The AHP, for example, looks like a £3bn, or 33 per cent increase, on a 2016/21 programme worth £7.8bn.

However, where pre-Budget rhetoric had boasted of the biggest increase in investment ‘in generations’, chancellor Rishi Sunak was more modest in his speech as he hailed ‘the largest cash investment in affordable housing in a decade’.

And for good reason. That form of words concedes that housing investment will still be lower than the Conservative-led government inherited from Labour in 2010.

What was then called the National Affordable Housing Programme was worth £8.9bn but over the three years from 2008/11, which works out at £2.97bn a year.

That compares with £12.2bn over five years, or £2.44bn a year. Even before allowing for inflation, that is £500m a year less per year than a decade ago.

Then there’s the whole question of the meaning of ‘affordable’.

A pre-Budget letter signed by 28 backbench Conservative MPs argued for ‘building up our nation’s offer of social homes’ and argued that ‘if our policies simply continue to provide only unaffordable housing, then the people will never forgive us’.

We will have to wait for the spending review in the Autumn for the detail of the new programme but the Budget Red Book hints at priorities when it says the programme ‘will help more people into homeownership and help those most at risk of homelessness’.
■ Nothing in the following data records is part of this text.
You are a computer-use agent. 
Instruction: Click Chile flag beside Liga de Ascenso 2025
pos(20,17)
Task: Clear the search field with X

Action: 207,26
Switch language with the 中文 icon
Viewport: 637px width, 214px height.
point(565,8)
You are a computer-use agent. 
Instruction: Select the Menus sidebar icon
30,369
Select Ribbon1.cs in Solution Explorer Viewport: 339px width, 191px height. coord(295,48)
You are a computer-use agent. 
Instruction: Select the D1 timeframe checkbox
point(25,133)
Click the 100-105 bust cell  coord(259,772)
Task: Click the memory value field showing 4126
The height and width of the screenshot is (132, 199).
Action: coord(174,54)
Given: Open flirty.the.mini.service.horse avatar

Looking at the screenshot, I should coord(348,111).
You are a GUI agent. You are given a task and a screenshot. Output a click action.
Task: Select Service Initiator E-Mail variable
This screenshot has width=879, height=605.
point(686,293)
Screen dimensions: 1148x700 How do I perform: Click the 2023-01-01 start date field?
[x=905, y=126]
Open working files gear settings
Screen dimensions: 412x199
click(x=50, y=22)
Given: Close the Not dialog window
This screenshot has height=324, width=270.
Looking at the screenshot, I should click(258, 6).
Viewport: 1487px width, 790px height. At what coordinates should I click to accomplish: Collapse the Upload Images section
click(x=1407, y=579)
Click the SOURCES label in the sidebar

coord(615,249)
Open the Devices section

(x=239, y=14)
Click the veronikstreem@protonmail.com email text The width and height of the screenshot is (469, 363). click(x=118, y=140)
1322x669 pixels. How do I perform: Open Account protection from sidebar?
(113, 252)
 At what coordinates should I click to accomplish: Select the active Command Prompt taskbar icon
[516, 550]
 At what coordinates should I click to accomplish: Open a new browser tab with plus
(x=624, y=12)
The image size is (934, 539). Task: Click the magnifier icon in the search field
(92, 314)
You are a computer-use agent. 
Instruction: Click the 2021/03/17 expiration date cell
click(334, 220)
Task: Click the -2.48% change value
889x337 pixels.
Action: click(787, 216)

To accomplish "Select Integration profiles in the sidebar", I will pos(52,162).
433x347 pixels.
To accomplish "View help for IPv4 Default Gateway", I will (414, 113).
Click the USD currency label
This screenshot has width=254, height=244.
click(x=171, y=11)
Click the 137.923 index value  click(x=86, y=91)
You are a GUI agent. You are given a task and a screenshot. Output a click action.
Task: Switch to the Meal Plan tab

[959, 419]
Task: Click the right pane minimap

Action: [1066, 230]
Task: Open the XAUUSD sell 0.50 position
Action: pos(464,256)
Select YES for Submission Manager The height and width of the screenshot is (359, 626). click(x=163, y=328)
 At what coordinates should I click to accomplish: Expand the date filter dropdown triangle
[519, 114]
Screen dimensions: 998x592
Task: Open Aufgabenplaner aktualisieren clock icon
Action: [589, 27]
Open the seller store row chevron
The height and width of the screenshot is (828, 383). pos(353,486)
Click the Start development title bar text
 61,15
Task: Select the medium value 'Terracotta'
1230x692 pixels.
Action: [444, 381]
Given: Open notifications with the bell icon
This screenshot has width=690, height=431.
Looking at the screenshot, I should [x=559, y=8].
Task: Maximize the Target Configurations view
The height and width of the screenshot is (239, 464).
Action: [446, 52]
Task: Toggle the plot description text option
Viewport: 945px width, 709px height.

On housing in general, a big announcement on planning is due tomorrow, with the Red Book promising ‘comprehensive reforms to bring the planning system into the 21st century’ and ‘firm consequences’ for local planning authorities that fail to meet their local housing need.

The £1bn Building Safety Fund is explained in more detail on the Ministry for Housing Communities and Local Government website.

It extends government help to dangerous cladding that is non-ACM and mentions high-pressure laminate and wood in particular – and it applies to social and private sector buildings.

In the private sector, ‘grants will be for the benefit of leasehold owners’ with building owners expected to honour commitments they have already made and to recoup the government for any successful warranty claims.

However, the fund will only apply to buildings of 18m or over, leaving owners and leaseholders of mid-rise blocks in limbo.

Confirmation that the fund is for 2020/21 appears to allay fears that it might come out of the future Affordable Homes Programme.

But it will not be remotely enough in itself to fix a cladding and fire safety crisis with costs that housing associations alone say could ‘easily exceed’ £10 bn and that has left at least 600,000 leaseholders with unsaleable flats.

On rough sleeping, the chancellor said he was ‘confirming nearly £650m of funding’ but that appears to consist of £237m already announced by the prime minister plus a further £144m for associated support services and £262m for substance misuse treatment services.

And the Budget had nothing to say on the one of the main causes of homelessness and rough sleeping – local housing allowance rates that do not cover private rents – and what the funding gap in the system that is meant to reduce it.

The cut in the interest rates for Housing Revenue Account borrowing from the Public Works Loan Board is a welcome move that should mean more council homes – but it only reverses a hike introduced to widespread consternation last year.

The Budget seemed to have nothing to say about the decarbonisation of existing housing, despite its emphasis on climate action ahead of COP26.

While the chancellor took the opportunity provided by Brexit to eliminate VAT on tampons and electronic books, he did not choose to do the same for energy efficiency and decarbonisation works.

More answers on all of the above will come in the Spending Review and another Budget due in the Autumn.

Until then, the questions will keep mounting up but the first Budget of the 2020s is still a big improvement on the 2010s.